Kate Harman, FOR THE INQUIRER
Posted: Sunday, January 13, 2013, 9:35 PM
A three-sport athlete at Lower Merion, the senior suffered a knee injury in the fourth game of the Aces’ soccer season. An MRI exam revealed a torn anterior cruciate ligament.
“I was beside myself,” Daly said. “I heard a pop and had that feeling in my stomach. It was so hard.”
An athlete all her life, Daly wasn’t sure how she was going to fill her time without sports.
Then it came time for surgery in mid-October – and the unexpected happened.
Awake for the entire procedure, Daly watched as the surgeon cleaned the meniscus and went to repair the anterior cruciate ligament. Instead, the doctor told her that the ligament was a bit stretched but wasn’t torn.

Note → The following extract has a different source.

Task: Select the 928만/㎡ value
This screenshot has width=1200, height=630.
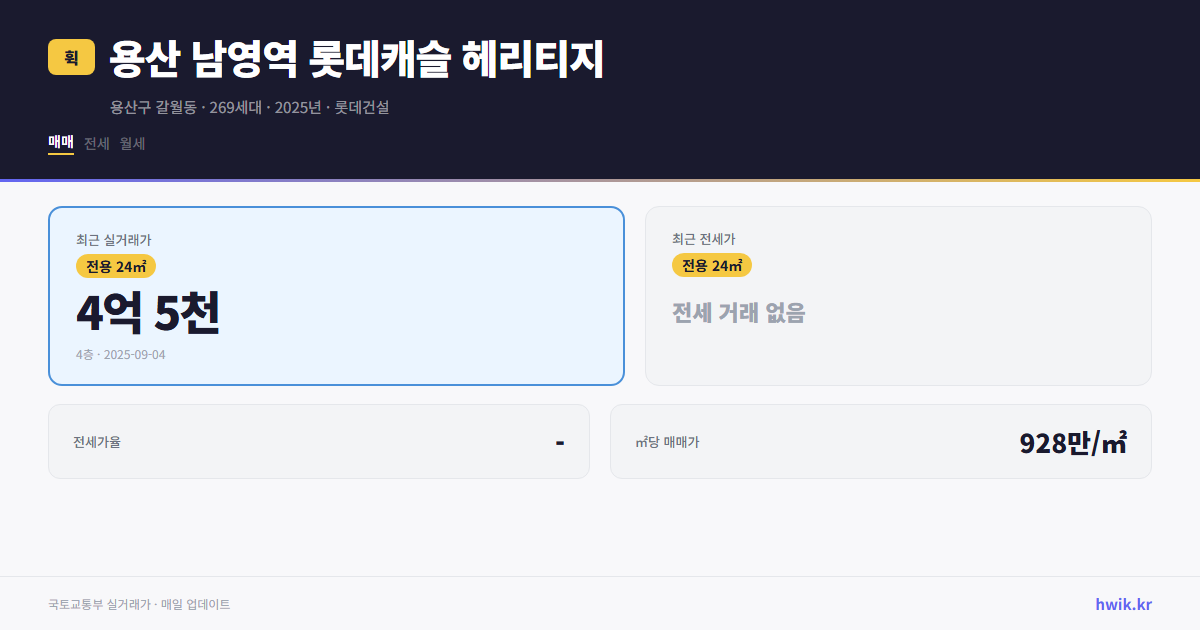Action: click(1073, 441)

Daly could not believe her luck. She knew that with a lot of rehabilitation and strengthening exercises, she could heal the torn cartilage and sprained medial collateral ligament and would be ready for basketball season.
One of the first texts Daly sent after her surgery was to her basketball coach, Lauren Pellicane, who remembers that the text was in all capital letters and embellished with exclamation points.
“She’s the type of kid that doesn’t know how not to compete,” Pellicane said. “She’ll run through the wall for you. I am so happy that she has the ability to come back. As a coach, you love to coach kids like that.”
Although the rehab took longer than she expected, Daly, a forward, is back on the basketball court for Lower Merion. She is wearing a bulky knee brace, but she’s back.
“There is so much youth on our team, someone needed to lead, and it was frustrating to sit on the bench and not do anything to help them,” Daly said of the team’s early season struggles.
Back on the court for just a week, Daly hit a roadblock when she tweaked her knee at practice. She sat out a few days but was able to play on Saturday.
“I wasn’t worried,” Daly said. “I know it is going to happen, and now it is just a kind of walk-it-off thing.”
Also a lacrosse standout, Daly plans to play in the spring and hopes that wherever she chooses to go to college she will be able to walk on to the team.
She is one of three seniors trying to help the Aces string together some wins to make their mark in the Central League.
“You have the younger kids that look up to her as a leader. She’s our most vocal leader,” Pellicane said. “She also brings that energy that is contagious.”
So far, that contagious energy is having a positive effect on the rest of the Lower Merion squad.
In Daly’s first game back since tweaking her knee last week, the Aces beat Chester, 23-21, on a buzzer-beater.